Tornano il 5 novembre i "Venerdì Orvietani" con il convegno "La nascita e l'arte ostetrica: il rischio e il coraggio"



ORVIETO - Dopo la forzata pausa congressuale dovuta all’emergenza pandemica, torna il consueto appuntamento con i “Venerdì Orvietani” promossi dalla Unità Operativa Complessa di Ostetricia e Ginecologia dell’ospedale “Santa Maria della Stella” di Orvieto diretta dal dottor Patrizio Angelozzi (nella foto).

  Il 5 novembre prossimo, dalle 9 alle 18.30, al Centro Congressi “Palazzo del Capitano del Popolo” è in programma il convegno dal titolo “La nascita e l’arte ostetrica: il rischio e il coraggio”, un tema quanto mai attuale dopo l’emergenza sanitaria che ha visto il personale del reparto ospedaliero di Orvieto impegnato a garantire la migliore assistenza alle neo mamme.

 

“Dopo il rinvio del nostro tradizionale incontro, con il comitato scientifico abbiamo deciso di riproporre, finalmente in presenza, il consueto appuntamento dei “Venerdì Orvietani di aggiornamento in Ginecologia e Ostetricia” riconfermando un argomento che riteniamo di grande importanza” - spiega il dott. Angelozzi.

 

“Assistiamo - prosegue il primario dell’ospedale di Orvieto - ad una preoccupante denatalità che comporterà, da qui a qualche anno, un drastico cambiamento delle situazioni economiche e sociali. Il nascere è sempre più un atto di coraggio per la donna ed un impegno sempre più gravoso per chi, medici ed ostetriche, sono chiamati a dare risposte adeguate alle richieste di chi affronta l’avventura meravigliosa del dare la vita”.

 


Staff UOC Ostetricia e Ginecologia “Santa Maria della Stella” Orvieto

 

L’evento formativo, che vedrà la partecipazione di esperti di quattro regioni (Lazio, Abruzzo e Campania, oltre all’Umbria), si propone di affrontare i temi ostetrici più attuali anche alla luce dei nuovi scenari aperti dalla pandemia, con tutte le rilevanze e i risvolti che ognuno sta ancora vivendo nella propria esperienza sia professionale che umana.
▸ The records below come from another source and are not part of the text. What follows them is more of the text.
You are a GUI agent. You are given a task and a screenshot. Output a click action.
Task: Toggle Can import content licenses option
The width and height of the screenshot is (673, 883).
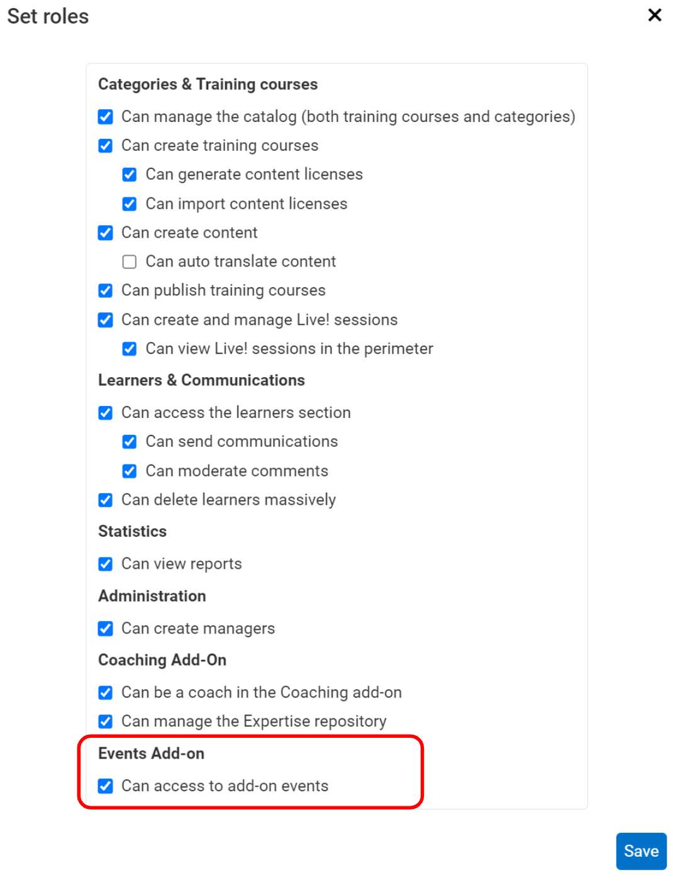(x=130, y=204)
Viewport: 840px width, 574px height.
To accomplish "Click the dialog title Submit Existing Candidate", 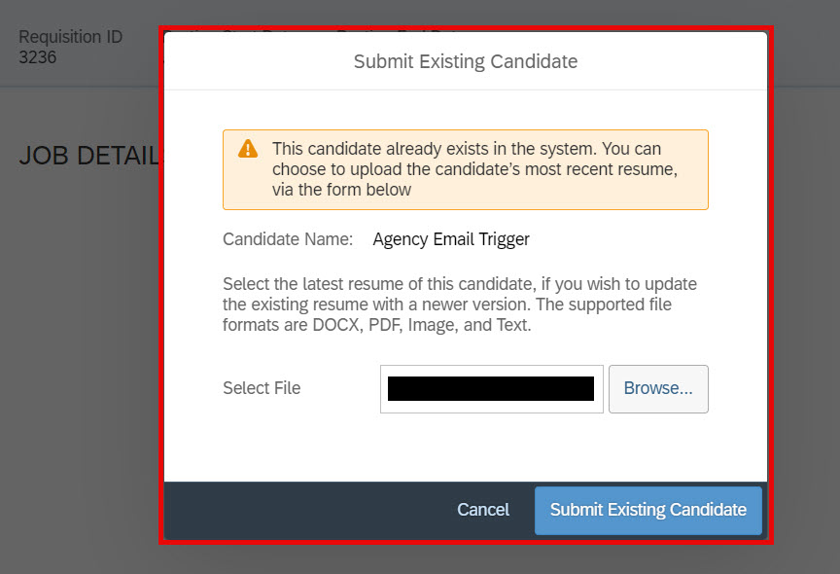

 Brochure programma dei lavori 



Il convegno - green pass obbligatorio - prevede l’assegnazione di crediti ECM per i dirigenti medici di anestesia e rianimazione, chirurgia generale, ematologia, ginecologia ed ostetricia, pediatria, pediatri di libera scelta, igiene, epidemiologia e sanità pubblica, microbiologia e virologia, malattie infettive, oftalmolgia e per gli psicologi.